WASHINGTON - It's Betty McCollum vs. Michele Bachmann in a congressional smackdown over ACORN, the community organization that's been the target of Republican attacks since the 2008 presidential election.

Just weeks after embarrassing footage from an amateur sting prompted the U.S. House to defund ACORN, Rep. McCollum, D-Minn., is introducing a similar bill aimed at barring federal dollars to corporations that run afoul of the law.

"It just points out the hypocrisy," McCollum said in an interview Wednesday. "Here we have corporations that have been convicted of felonies, and continue to do business with the government."

McCollum's bill serves as a pointed rebuttal to a GOP-led assault on the scandal-tainted community organizing group, which has registered tens of thousands of low-income and minority voters across the nation.

The bill, dubbed the "Against Corporations Organizing to Rip-off the Nation Act (ACORN)," is a play on ACORN's real moniker, the Association of Community Organizations for Reform Now.

Among ACORN's most outspoken critics in Congress has been Bachmann, a Minnesota Republican who sponsored a pair of bills meant to block the group from participating in federal housing and census programs.

"We're pleased to see that Congresswoman McCollum, who has voted at least twice this year to protect ACORN's access to taxpayer funds, has a newfound interest in protecting taxpayers," said Bachmann spokeswoman Debbee Keller.

McCollum and U.S. Rep. Keith Ellison, D-Minn., were among 75 House Democrats who opposed the measure defunding ACORN earlier this month. Bachmann at the time called it "a tremendous victory for the taxpayer."

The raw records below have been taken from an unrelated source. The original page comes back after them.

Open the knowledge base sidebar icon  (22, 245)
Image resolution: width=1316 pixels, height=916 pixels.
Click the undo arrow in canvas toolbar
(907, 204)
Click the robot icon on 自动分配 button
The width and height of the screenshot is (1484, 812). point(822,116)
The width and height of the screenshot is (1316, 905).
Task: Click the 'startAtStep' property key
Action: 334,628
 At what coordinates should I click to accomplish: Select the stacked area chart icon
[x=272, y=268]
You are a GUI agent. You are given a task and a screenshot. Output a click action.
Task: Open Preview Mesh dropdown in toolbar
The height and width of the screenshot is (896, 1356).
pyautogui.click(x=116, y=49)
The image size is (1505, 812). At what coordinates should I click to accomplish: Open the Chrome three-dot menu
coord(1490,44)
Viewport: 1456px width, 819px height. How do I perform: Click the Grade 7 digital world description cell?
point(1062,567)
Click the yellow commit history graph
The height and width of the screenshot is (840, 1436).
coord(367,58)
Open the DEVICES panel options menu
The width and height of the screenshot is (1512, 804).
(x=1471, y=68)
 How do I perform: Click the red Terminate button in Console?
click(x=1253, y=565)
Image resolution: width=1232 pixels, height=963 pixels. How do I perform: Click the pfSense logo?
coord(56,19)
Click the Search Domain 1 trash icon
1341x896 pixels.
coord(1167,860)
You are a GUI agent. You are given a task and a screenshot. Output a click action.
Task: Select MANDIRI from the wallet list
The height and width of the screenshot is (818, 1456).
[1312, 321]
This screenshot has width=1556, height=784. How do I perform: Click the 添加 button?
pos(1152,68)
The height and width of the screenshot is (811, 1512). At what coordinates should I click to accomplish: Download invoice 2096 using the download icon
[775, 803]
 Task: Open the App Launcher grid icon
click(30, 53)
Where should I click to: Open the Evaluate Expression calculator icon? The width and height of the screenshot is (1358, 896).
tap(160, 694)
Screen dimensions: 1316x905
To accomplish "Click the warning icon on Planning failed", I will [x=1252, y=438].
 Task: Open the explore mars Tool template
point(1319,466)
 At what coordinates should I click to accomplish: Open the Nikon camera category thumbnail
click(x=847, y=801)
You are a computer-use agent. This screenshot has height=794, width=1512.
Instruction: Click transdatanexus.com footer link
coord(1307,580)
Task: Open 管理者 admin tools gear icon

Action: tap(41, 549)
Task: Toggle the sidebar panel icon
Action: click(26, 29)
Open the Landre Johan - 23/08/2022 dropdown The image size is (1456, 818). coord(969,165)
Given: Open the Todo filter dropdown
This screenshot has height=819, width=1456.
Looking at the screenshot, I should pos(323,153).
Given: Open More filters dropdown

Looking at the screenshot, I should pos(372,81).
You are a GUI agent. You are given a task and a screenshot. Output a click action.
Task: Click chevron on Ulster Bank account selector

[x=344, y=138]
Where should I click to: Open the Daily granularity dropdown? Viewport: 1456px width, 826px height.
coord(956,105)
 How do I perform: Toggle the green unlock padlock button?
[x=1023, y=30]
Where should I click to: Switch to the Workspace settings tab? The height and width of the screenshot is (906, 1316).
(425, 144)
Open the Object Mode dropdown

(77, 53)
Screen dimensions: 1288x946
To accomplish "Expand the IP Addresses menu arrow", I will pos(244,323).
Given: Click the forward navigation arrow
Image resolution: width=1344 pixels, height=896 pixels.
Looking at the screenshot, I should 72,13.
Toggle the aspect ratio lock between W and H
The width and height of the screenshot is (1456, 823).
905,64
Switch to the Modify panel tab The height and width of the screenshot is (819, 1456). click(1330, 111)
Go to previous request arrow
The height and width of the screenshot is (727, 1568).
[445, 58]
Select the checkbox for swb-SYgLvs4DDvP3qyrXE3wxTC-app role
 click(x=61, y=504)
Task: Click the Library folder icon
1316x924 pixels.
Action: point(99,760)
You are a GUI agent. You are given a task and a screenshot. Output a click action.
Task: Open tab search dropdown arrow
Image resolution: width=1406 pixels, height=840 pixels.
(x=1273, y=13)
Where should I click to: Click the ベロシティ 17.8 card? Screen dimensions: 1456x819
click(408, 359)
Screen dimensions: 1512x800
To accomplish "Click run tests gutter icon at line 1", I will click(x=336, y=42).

A similar action aimed at ACORN in the U.S. Senate won overwhelming bipartisan support, including from Minnesota Democrats Amy Klobuchar and Al Franken.

The House and Senate votes followed a highly-publicized hidden-camera video by activist filmmakers showing several ACORN workers apparently advising a couple posing as a prostitute and her pimp. The incidents, in Baltimore and Washington, stirred conservative critics, who have long accused the group of fraud in its massive voter registration drives.

McCollum, noting that her legislation is modeled after the House measure defunding ACORN, argues that Congress should crack down just as rigorously on private contractors and corporations that do business with the government.

Singling out Pfizer

Just as the Republican-backed bill singled out ACORN, McCollum's bill singles out Pfizer, the pharmaceutical giant that settled earlier this month on behalf of a subsidiary that was the subject of a health-care fraud probe. The company agreed to pay $1.3 billion in criminal restitution and $1 billion to resolve civil allegations of kickbacks.

Pfizer spokesman Rick Chambers called McCollum's allegations "unfounded," saying the company has taken "aggressive actions" to address the circumstances involving the settlement with its subsidiary, Pharmacia & Upjohn Co.

ACORN has said that it too is taking action to address what it says were anomalies within its organization.

Pfizer's political action committee (PAC) has been a large contributor to Bachmann. But McCollum has also received money from entities that have crossed a legal line, including a PAC associated with Unisys, which pleaded guilty in a 1990s government procurement scandal. She also has received contributions from officials at HealthEast Care System hospitals, which paid $2.28 million earlier this year to settle allegations of overcharging Medicare.

McCollum says her bill is about preventing future funding embarrassments.

"That's the thing about legislation," McCollum said. "You're supposed to write it to move forward. This is to clean the house."

Her bill would prohibit corporations with a felony conviction from receiving any federal funding or making federal campaign contributions for five years. It would also limit their lobbying during that period.

Bachmann's proposals targeting ACORN, by contrast, would defund a group on the basis of an indictment, whether or not it leads to a conviction. 

Beyond making a statement about the congressional votes against ACORN, it's uncertain how far McCollum's bill will get in the House, where a majority of Democrats joined in the measure to defund the group.

"We have just seen the bill," said Brendan Daly, a spokesman for House Speaker Nancy Pelosi, D-Calif. "We don't comment on every bill."

McCollum, however, vowed to sign up more sponsors to mount a battle over corporate responsibility and ACORN, which continues to be a lightning rod for a continuing partisan battle with tentacles in nearly every state.

Staff writer Eric Roper contributed to this report.